WHAT YOU ARE ASKED TO DO:
Answer yes or no to whether each statement agrees with the ctrl-exec agent checks, quoting the deciding words: 1. The allowlist reload check requires restarting the agent. 2. The rate limit check is unsuitable for automated suite runs. 3. A triggered rate-limit block lasts approximately 10 minutes.

Run a script, then check the log on the agent host:

sudo ced run <agent> env-dump
sudo journalctl -t ctrl-exec-auth --since "1 minute ago"

Pass: Log entry appears for the run request. Changing exit 0 to exit 1 causes all subsequent requests to return a permission error.
Fail: No log entry. Check auth_hook path in agent.conf and that the hook is executable.

5. Allowlist SIGHUP Reload

Confirms the agent reloads scripts.conf on SIGHUP without restarting, and that newly added entries take effect immediately.

# Add a new entry to scripts.conf on the agent
echo "reload-test = /opt/ctrl-exec-scripts/env-dump.sh" \
    >> /etc/ctrl-exec-agent/scripts.conf

# Reload without restart
systemctl reload ctrl-exec-agent   # or: /etc/init.d/ctrl-exec-agent reload

# Attempt to run the new entry from the dispatcher
sudo ced run <agent> reload-test

Pass: The script runs successfully without restarting the agent.
Fail: Request is rejected as not permitted. Check that SIGHUP is delivered (ExecReload=/bin/kill -HUP $MAINPID in the unit file) and that the new entry is syntactically correct in scripts.conf.

6. Rate Limit Block and Recovery

Confirms the volume rate limiter blocks a source IP after exceeding the threshold and that the block expires correctly. The unit test (t/rate-limit.t) covers the logic; this check verifies end-to-end behaviour on a live agent.

Not suitable for automated suite runs — it requires deliberately triggering and waiting out a 5-minute block.

# Fire 11 rapid pings from the dispatcher to one agent
for i in $(seq 1 11); do sudo ced ping <agent>; done

# The 11th should fail or return an error
# Check the agent log for the rate-block entry
sudo journalctl -u ctrl-exec-agent --since "1 minute ago" | grep rate-block

Pass: ACTION=rate-block PEER=<dispatcher-ip> REASON=volume appears in the log. Subsequent pings fail with no response from child for approximately 5 minutes, then recover automatically.
Fail: No block occurs. Check rate_limit_disable is not set in agent.conf on a production agent.
Note: Set rate_limit_disable = 1 in agent.conf before running the integration test suite, and remove it when done.

7. Pairing Flow — Fresh Agent

Confirms the full pairing sequence works end-to-end: agent submits CSR, dispatcher displays the pairing code, operator approves, agent stores certs.

Run on a host that has not previously been paired, or after clearing /etc/ctrl-exec-agent/agent.{key,crt}:

# On the agent host
sudo ctrl-exec-agent request-pairing --dispatcher <dispatcher-host>

# On the dispatcher host (in a separate terminal)

DATA SHOWN:
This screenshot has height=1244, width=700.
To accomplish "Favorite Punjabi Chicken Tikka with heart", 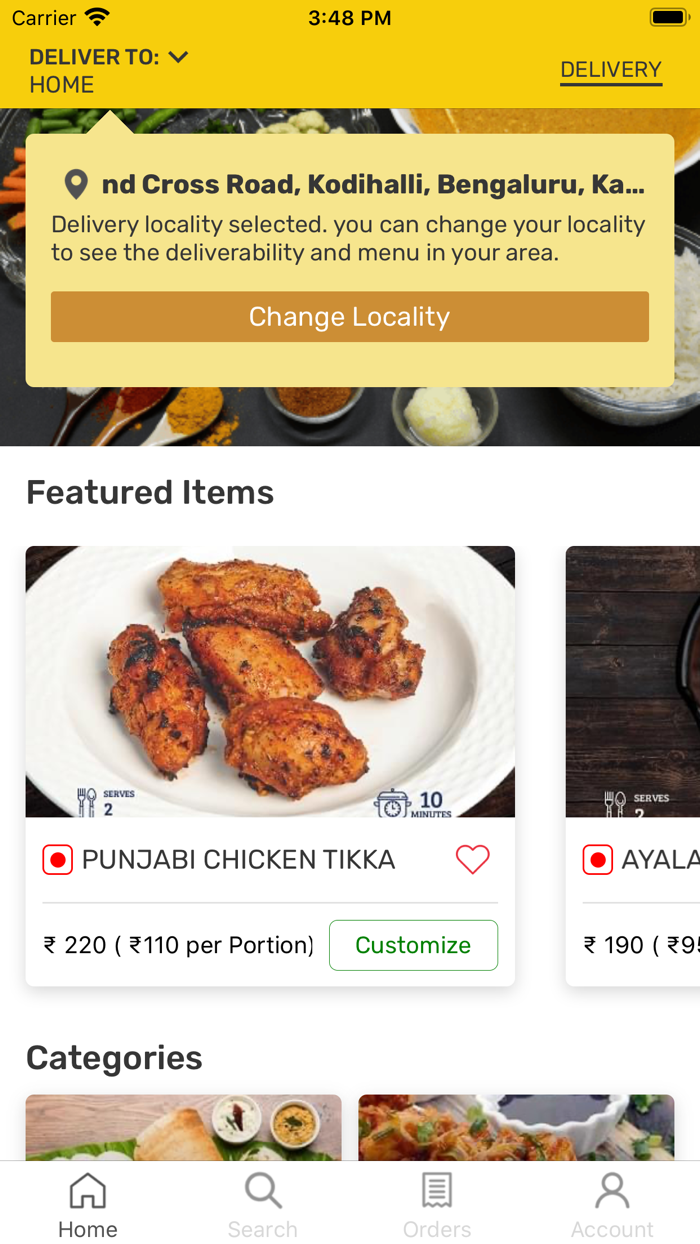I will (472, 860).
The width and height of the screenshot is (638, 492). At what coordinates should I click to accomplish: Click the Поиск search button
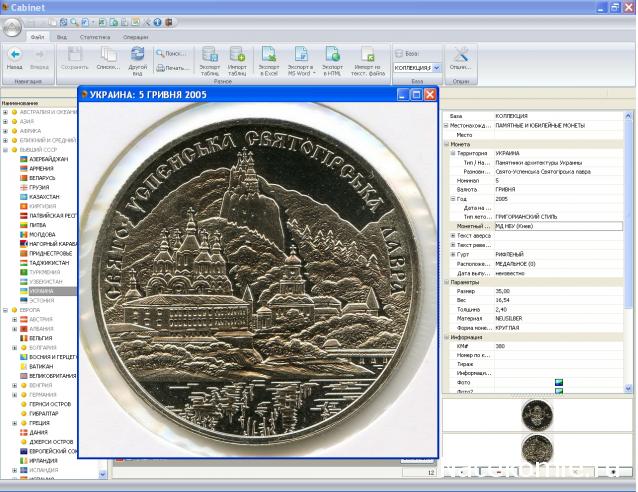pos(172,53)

RESULT OF THIS TASK:
1. No: "Confirms the agent reloads scripts.conf on SIGHUP without restarting"
2. Yes: "Not suitable for automated suite runs"
3. No: "Subsequent pings fail with no response from child for approximately 5 minutes, then recover automatically."